Well, none of the patterns are specific to KeyKOS, they can all 
be implemented in object systems, capability based or not. I 
chose KeyKOS because:

  (1) I'm familiar with it. :-)
  (2) It had a running implementation which was good enough to benchmark.
  (3) That implementation was documented in a paper I could reference.


>
>Stepping back for a moment:  I've implemented access policy 
>mechanism (within particular programs) in the past, and I've 
>always found that if you've already got an object-oriented 
>model, capabilities are the most natural way to go *for the 
>implementation*.  How you want to *represent policies to the 
>user of the system* is a whole other story.  In practice, 
>something like ACL's is usually a better fit.  Policies are 
>phrased in terms of sets of users (often defined by predicates 
>that vary over time - i.e., by comprehension).  But the 
>user-interface "ACL-like" things usually are not directly 
>representable *as* ACL's; one way or another, you have to 
>translate them into whatever your system actually uses 
>internally.  And, *much* harder (I have yet to see a plausible 
>solution) you have to translate the *net effect* of all the 
>rules in the system into something comprehensible to users.

Indeed, the range of desirable security policies is not well 
studied.

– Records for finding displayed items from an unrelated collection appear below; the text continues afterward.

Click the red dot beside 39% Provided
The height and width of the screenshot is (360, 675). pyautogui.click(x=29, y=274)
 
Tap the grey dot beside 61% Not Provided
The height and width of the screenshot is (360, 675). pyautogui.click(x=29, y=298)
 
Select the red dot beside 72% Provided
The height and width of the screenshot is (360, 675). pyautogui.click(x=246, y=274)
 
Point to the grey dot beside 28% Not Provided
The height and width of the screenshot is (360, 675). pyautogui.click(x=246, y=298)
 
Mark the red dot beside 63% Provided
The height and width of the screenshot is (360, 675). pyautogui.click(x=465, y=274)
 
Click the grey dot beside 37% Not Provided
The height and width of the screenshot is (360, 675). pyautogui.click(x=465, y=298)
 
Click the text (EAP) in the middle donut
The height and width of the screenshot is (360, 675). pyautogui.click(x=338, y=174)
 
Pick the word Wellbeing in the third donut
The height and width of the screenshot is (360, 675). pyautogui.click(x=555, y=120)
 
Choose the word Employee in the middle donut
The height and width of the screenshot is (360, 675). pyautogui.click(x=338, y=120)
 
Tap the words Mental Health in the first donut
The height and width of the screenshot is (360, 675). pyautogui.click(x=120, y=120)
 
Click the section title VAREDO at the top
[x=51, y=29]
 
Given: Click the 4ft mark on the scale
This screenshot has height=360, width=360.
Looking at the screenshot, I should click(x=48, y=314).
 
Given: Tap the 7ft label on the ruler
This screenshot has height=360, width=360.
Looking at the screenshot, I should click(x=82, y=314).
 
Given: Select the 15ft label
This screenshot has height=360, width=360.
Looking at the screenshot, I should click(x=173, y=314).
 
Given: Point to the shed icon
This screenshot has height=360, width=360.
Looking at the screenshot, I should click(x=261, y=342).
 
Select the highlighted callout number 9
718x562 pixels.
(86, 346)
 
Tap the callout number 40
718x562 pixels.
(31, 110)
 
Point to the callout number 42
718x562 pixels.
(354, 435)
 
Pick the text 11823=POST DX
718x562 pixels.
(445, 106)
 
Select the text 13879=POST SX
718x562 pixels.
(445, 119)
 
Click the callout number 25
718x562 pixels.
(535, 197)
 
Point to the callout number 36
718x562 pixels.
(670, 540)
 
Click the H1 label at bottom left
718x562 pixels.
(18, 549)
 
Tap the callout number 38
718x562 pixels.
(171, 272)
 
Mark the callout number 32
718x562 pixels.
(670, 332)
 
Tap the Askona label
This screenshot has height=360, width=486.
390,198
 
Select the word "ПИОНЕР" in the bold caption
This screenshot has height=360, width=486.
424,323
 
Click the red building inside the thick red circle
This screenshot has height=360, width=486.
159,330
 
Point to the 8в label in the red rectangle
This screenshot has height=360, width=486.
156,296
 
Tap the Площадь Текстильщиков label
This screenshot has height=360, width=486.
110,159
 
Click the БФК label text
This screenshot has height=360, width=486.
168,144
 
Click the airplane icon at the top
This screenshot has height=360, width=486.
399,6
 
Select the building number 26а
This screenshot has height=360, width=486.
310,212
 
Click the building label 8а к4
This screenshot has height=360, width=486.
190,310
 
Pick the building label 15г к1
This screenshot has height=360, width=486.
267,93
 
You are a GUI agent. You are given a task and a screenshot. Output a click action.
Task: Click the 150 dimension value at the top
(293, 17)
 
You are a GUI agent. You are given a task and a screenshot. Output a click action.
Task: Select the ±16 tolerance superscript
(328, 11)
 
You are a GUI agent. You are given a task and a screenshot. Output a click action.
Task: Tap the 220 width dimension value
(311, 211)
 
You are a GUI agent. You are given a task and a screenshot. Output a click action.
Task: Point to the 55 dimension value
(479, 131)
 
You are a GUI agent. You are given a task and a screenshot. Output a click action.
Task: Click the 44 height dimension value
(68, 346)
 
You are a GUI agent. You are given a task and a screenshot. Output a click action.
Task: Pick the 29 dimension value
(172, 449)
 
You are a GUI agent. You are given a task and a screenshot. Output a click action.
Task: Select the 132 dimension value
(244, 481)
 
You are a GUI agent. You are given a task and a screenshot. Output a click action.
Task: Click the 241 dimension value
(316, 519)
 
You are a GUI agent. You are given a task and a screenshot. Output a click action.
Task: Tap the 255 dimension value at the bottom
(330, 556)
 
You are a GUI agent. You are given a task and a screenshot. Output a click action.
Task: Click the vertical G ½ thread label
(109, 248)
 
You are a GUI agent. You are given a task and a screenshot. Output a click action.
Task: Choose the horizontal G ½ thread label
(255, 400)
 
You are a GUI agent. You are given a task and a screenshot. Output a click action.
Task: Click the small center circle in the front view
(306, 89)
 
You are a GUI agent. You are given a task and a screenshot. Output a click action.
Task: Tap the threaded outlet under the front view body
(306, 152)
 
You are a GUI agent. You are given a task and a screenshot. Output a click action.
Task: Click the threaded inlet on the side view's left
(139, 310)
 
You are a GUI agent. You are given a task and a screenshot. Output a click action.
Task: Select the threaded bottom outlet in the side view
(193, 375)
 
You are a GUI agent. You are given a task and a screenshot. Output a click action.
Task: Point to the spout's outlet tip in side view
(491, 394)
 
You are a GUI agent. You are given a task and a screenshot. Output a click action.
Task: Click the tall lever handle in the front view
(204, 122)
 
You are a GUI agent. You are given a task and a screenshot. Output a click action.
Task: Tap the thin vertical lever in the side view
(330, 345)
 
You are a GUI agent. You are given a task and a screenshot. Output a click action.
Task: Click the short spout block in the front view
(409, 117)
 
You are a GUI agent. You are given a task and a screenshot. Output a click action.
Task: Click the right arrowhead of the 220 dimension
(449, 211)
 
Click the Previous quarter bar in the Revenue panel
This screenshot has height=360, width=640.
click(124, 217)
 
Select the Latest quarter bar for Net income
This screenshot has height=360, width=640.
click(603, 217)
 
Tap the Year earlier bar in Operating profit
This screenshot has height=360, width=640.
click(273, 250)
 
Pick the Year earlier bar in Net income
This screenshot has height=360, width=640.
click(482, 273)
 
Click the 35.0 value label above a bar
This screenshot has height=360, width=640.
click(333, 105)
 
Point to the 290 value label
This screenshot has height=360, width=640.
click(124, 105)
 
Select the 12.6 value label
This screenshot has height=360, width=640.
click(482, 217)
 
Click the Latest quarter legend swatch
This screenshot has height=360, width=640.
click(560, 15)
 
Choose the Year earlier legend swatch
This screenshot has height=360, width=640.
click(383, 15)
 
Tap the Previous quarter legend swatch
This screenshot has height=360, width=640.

Mostly people limit themselves to the ones they think 
can be implemented. Your Area 51 policy is a refreshing change. 
And reflecting them to the policy definers is a serious problem. 
We all want a computer which does what we mean and not just what 
we tell it to do. :-)


>None of the operating systems in wide use hew to 
>object-oriented principles.  There are bits and pieces that 
>look object-like, but that's as far as it goes.  Since people 
>have been arguing for - and building examples of - 
>object-oriented OS's for several decades now, with little 
>effect on what's actually being used, at some point you have to 
>concede that maybe there really *is* something missing from the 
>object-oriented framework when it comes to OS's.  (I've come to 
>that conclusion more generally, but that would take us too far 
>astray.  OO is something that can be appropriate, but it can 
>also be inappropriate.  The trick is knowing how to judge that, 
>and having alternatives design styles to use when it's inappropriate.)

I'm not convinced there are important things in implementing 
security policy which are missing. There certainly is missing 
mind-share, and the ability to use a system is much more 
important for its sale than what kind of security policies it 
can implement.

We have a number of legacy systems which would be very expensive 
to replace, which seems a complete explanation for where we are. 
Heck, we can't even get the old systems to run programs with 
less that all their user's privileges, although there have been 
several demonstrations of how to do that without major system 
changes. Only newer systems like iOS move in that direction. 
 From these facts, I would conclude that we will only get 
security improvements in completely new application areas -- 
hardware + software. Somehow, I don't think we will see an 
improvement with the Internet of Things though. :-(


>It's also the case that we've spent so many years on the debate 
>of ACL's OR capabilities that we've closed our eyes to the 
>limitations of *both* - and, indeed, of the underlying access 
>matrix model.  Relational database systems, and the security 
>policies appropriate to them, don't fit either; and, indeed, 
>the usual way to define access policies in RDBM's (beyond 
>simple ones that are usually done in a style that's mainly 
>ACL-like) is to define a query that gets combined with a user's 
>query, filtering out the results that are not supposed to be 
>accessible.  (I guess, looking back, that that style of doing 
>things led me to the Area 51 problem.)

I really have no idea of the issues in database security.